_Objetivo da tarefa_
Copie integralmente o trecho abaixo sobre o Estatuto do Cinéfilo, sem mudar nada.

_Trecho do documento_

════

Cinema

Estatuto do cinéfilo: deputado estadual propõe lei que resguarda direitos do consumidor

Ir ao cinema é reconhecidamente um ato comum de prazer e relaxamento: uma boa poltrona,…

Ir ao cinema é reconhecidamente um ato comum de prazer e relaxamento: uma boa poltrona, um filme legal, amigos ao redor. Porém, muitas vezes pode ser um inferno: gente falando alto, celulares, salas sujas, tela rasgada, filme desfocado. Uma experiência profundamente negativa em troca de um ingresso que já beira os R$ 40 a inteira.

Com isto em mente, o deputado estadual Diego Sorgatto (PSB) está com um projeto de lei chamado de Estatuto do Cinéfilo. Ele visa regulamentar o relacionamento entre os cinemas e o consumidor, assim como responsabilizar as salas por certos problemas para tentar, assim, garantir um certo nível de qualidade no serviço.

A ideia não é nova no Brasil: Brasília mesmo, aqui do lado, possui um estatuto similar em vigor. “É um projeto recente, ele acabou de começar a tramitação. A ideia nossa é tentar respaldar todos os direitos de todos que frequentam o cinema. São mais de 100 salas em Goiás e não há nenhuma lei que prevê alguns dos problemas que podem ocorrer”, conta Sorgatto.

════

_Informações fornecidas_
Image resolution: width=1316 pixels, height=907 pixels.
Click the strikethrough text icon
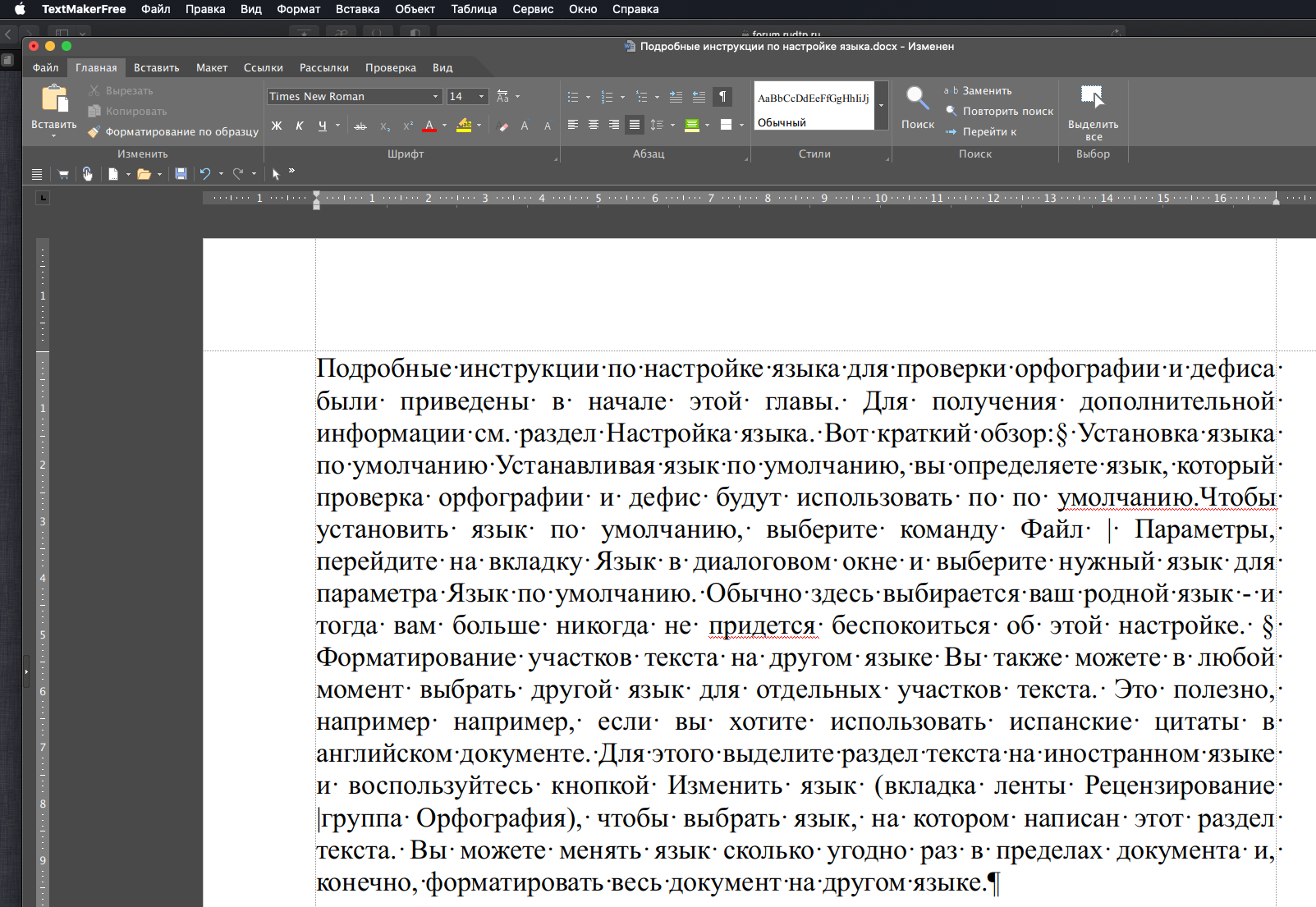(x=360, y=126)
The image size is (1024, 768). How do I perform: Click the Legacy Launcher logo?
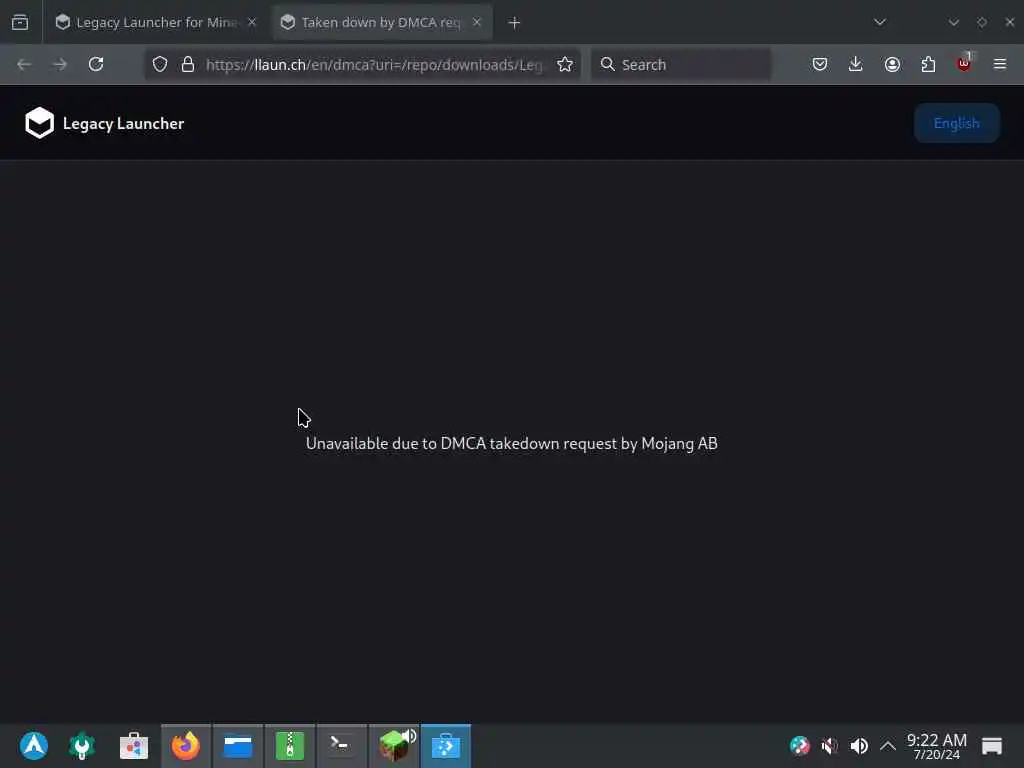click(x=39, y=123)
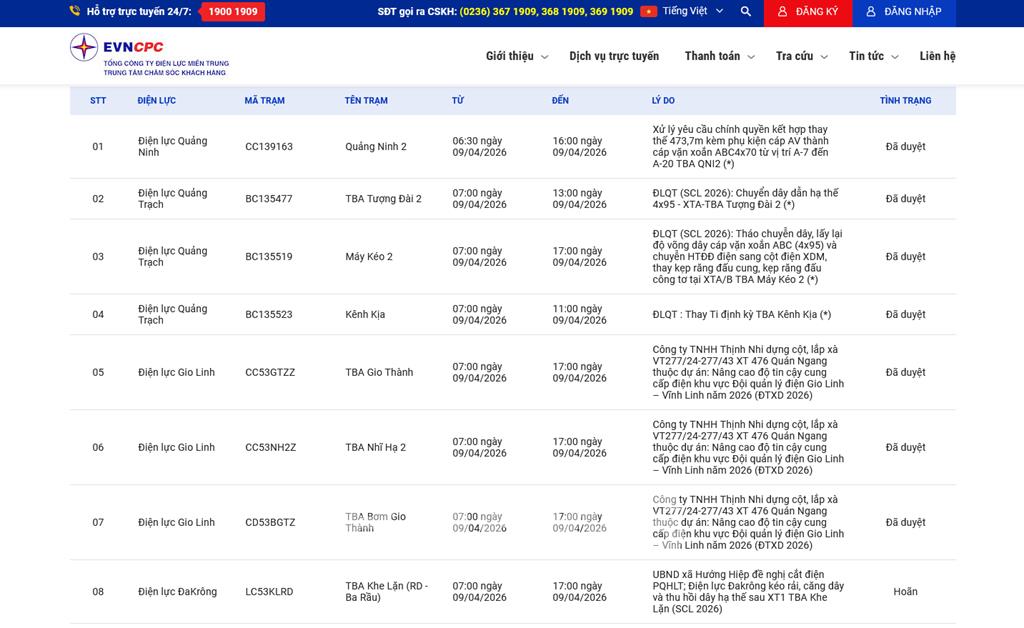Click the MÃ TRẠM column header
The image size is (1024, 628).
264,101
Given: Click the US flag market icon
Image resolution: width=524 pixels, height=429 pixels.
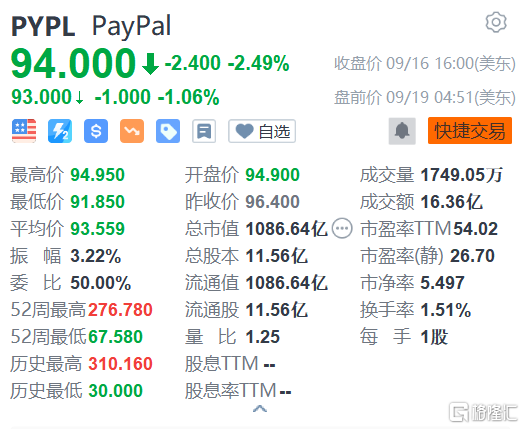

════

_Resposta à tarefa_
Cinema

Estatuto do cinéfilo: deputado estadual propõe lei que resguarda direitos do consumidor

Ir ao cinema é reconhecidamente um ato comum de prazer e relaxamento: uma boa poltrona,…

Ir ao cinema é reconhecidamente um ato comum de prazer e relaxamento: uma boa poltrona, um filme legal, amigos ao redor. Porém, muitas vezes pode ser um inferno: gente falando alto, celulares, salas sujas, tela rasgada, filme desfocado. Uma experiência profundamente negativa em troca de um ingresso que já beira os R$ 40 a inteira.

Com isto em mente, o deputado estadual Diego Sorgatto (PSB) está com um projeto de lei chamado de Estatuto do Cinéfilo. Ele visa regulamentar o relacionamento entre os cinemas e o consumidor, assim como responsabilizar as salas por certos problemas para tentar, assim, garantir um certo nível de qualidade no serviço.

A ideia não é nova no Brasil: Brasília mesmo, aqui do lado, possui um estatuto similar em vigor. “É um projeto recente, ele acabou de começar a tramitação. A ideia nossa é tentar respaldar todos os direitos de todos que frequentam o cinema. São mais de 100 salas em Goiás e não há nenhuma lei que prevê alguns dos problemas que podem ocorrer”, conta Sorgatto.